◆ **Task goal**
Write out the part of the slime recipe article below from "UPDATE 3/9/17: There" to "teaching with slime.", word for word.

UPDATE 3/9/17: There are some “new” slime recipes floating around that use saline solution for contact lenses like this. These drops contain sodium borate, also known as Borax. So while it looks like a new recipe, it is really just the same glue and Borax recipe found here. You can use the saline solution instead of Borax and water if you like, the results are the same.
UPDATE 12/30/15: Check out the video of Edible Slime (recipe below) made with Go Ask Mom!
Kids love it. Parents hate it. Halloween is the time we all hear about it.
Sticky, ooey, gooey, messy slime!
I would like to present the grossest, definitive recipe collection of slime recipes, based on years of experience making, playing with and teaching with slime.
First, the science:
What makes slimes slimy?
All slimes are non-Newtonian Fluids, which is just a fancy way of saying they don’t act like most fluids or liquids are supposed to act. Isaac Newton (the same guy who made the force laws) came up with a way to describe how liquids flow, called viscosity. Thin liquids like water or vinegar have a very low viscosity and thicker liquids like molasses or ketchup have a high viscosity. Keep in mind that viscosity is not the same as density. For example, vegetable oil is more viscous than water but floats on top of water and is less dense.
Newton also observed that viscosity is affected by temperature. Heating a liquid makes it less viscous and cooling it down makes it more viscous. That is why some folks say “slower than molasses in January.” These liquids are Newtonian. A liquid is non-Newtonian when its viscosity can be changed by other factors such as stirring, stretching or squeezing.
There are two types of non-Newtonian fluids:
- Shear thinning where stirring, stretching and squeezing makes the liquid less viscous and flow easier. For example, ketchup, a non-newtonian fluid, will flow out of a bottle easier if you whack the bottom of the bottle or stir it with a knife. Other examples are mayonnaise, honey, mustard and glue.
- Shear thickening where stirring, stretching and squeezing makes the liquid more viscous and flow slower. The classic example is quicksand. The more you struggle and kick around in quicksand, the tighter it holds on to you. All of the slimes below are shear thickening slimes. That is, the more vigorously you play with them the harder they become. But if you push, twist and pull slowly they will act more like a liquid.The slimes below are shear thickening non-Newtonian fluids.
For more information on applications of Non-Newtonian fluids check out The Science of Slime by Brian Rohrig.
What are slimes made of?
Most slimes are made of polymers – chains of molecules, like a long chain of paperclips. Slime happens when you add a cross linking chemical that connects those chains, like strings attached to different paperclip chains and tangling them up together so they can’t be easily pulled apart.
All of the recipes here consist of a polymer and a cross linker.
There are only four basic slime recipes. All recipes you might find online or elsewhere are just variations of these four.
This is your simple basic slime named after the Dr. Seuss book. Here the polymer is cornstarch and the cross linker is water.
Start with 1 cup of cornstarch in a bowl and slowly mix in water until your slime is a consistency you like. If it gets too runny just add more corn starch.

◆ **Data**

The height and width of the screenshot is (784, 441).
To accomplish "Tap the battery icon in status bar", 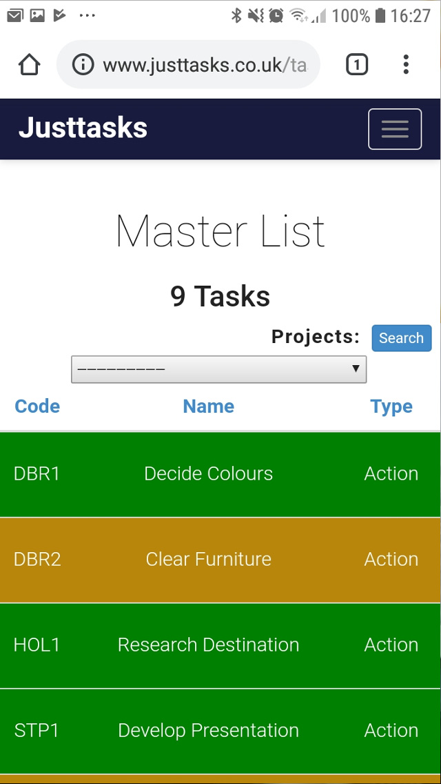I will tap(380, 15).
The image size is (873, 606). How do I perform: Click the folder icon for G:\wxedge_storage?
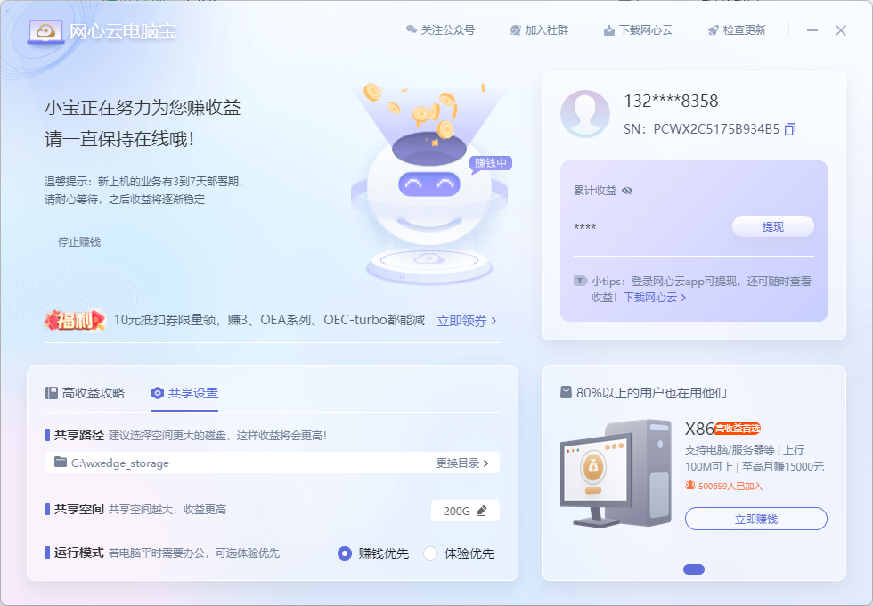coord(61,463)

◆ **Result below**
UPDATE 3/9/17: There are some “new” slime recipes floating around that use saline solution for contact lenses like this. These drops contain sodium borate, also known as Borax. So while it looks like a new recipe, it is really just the same glue and Borax recipe found here. You can use the saline solution instead of Borax and water if you like, the results are the same.
UPDATE 12/30/15: Check out the video of Edible Slime (recipe below) made with Go Ask Mom!
Kids love it. Parents hate it. Halloween is the time we all hear about it.
Sticky, ooey, gooey, messy slime!
I would like to present the grossest, definitive recipe collection of slime recipes, based on years of experience making, playing with and teaching with slime.